A little more than 50 years ago, many new families were moving into two rapidly changing South Jersey towns: In colonial-era Willingboro, developer William Levitt was trying to create his third development, following successes in New York and Pennsylvania. A dozen miles south, in Delaware Township, several builders created developments near Routes 70 and 38 off the Ben Franklin Bridge.

By 1960, Willingboro was called Levittown, and Delaware Township transformed into Cherry Hill, two names that now evoke tract-home suburbia - not only around here, but nationwide.

"There was a demographic change in Cherry Hill which drove changing the name," Harris said. "People were new and apparently wanted something new that showed who they were."

Although Levittown's name didn't last, it now suggests a different image.

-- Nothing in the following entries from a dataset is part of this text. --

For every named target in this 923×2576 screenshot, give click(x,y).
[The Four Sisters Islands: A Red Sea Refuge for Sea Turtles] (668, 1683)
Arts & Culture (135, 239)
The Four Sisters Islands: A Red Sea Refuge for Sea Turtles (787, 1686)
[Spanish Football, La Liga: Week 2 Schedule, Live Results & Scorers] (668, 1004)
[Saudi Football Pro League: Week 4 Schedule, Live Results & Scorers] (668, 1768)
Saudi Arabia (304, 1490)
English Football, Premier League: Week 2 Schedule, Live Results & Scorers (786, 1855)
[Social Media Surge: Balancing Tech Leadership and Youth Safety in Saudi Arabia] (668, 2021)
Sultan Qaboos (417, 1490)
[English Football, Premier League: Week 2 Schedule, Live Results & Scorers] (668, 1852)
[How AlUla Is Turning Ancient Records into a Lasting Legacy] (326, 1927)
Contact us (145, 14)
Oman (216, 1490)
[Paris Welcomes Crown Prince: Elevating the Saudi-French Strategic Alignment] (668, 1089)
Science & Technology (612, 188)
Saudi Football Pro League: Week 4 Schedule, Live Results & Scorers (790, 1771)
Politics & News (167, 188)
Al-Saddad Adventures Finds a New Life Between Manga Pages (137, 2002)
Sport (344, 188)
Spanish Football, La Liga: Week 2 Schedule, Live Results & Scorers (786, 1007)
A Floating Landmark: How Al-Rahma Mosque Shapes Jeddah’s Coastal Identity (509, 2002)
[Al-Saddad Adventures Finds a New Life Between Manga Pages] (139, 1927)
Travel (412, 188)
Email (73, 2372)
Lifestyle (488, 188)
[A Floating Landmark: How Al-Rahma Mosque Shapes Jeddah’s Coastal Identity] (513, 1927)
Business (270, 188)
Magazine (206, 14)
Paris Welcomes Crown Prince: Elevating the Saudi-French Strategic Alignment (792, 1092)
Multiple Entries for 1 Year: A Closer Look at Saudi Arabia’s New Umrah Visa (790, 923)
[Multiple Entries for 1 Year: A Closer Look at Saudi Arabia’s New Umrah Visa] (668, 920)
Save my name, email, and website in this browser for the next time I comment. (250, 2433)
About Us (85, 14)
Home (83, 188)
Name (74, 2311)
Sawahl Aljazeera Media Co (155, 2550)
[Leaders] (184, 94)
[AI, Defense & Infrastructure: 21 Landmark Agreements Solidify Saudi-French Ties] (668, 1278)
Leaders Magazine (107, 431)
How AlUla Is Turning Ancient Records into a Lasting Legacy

Since going back to being called Willingboro in 1963 after Levitt's rules for his all-white community were successfully fought in a 1960 lawsuit, the name is now synonymous with the black middle class, its most famous former resident being Olympian Carl Lewis.

For professor Harris, growing up in Long Island, Levittown evoked an image of ticky-tacky houses. "Willingboro sounds so much more like its own community," he said. "That is how it should work."

Levitz said that as wonderful as Philadelphia's traditional roots are, it's still a good thing when a community can revitalize with a name change.

"You wouldn't want to change, say, South Philly. It's too vital," she said.

But when new life arrived west of the University of Pennsylvania, bringing new stores and restaurants, it deserved a new identity. That part of West Philly became University City.

"It makes it all seem better," Levitz said, "even though it is the same blocks your grandfather may have lived on."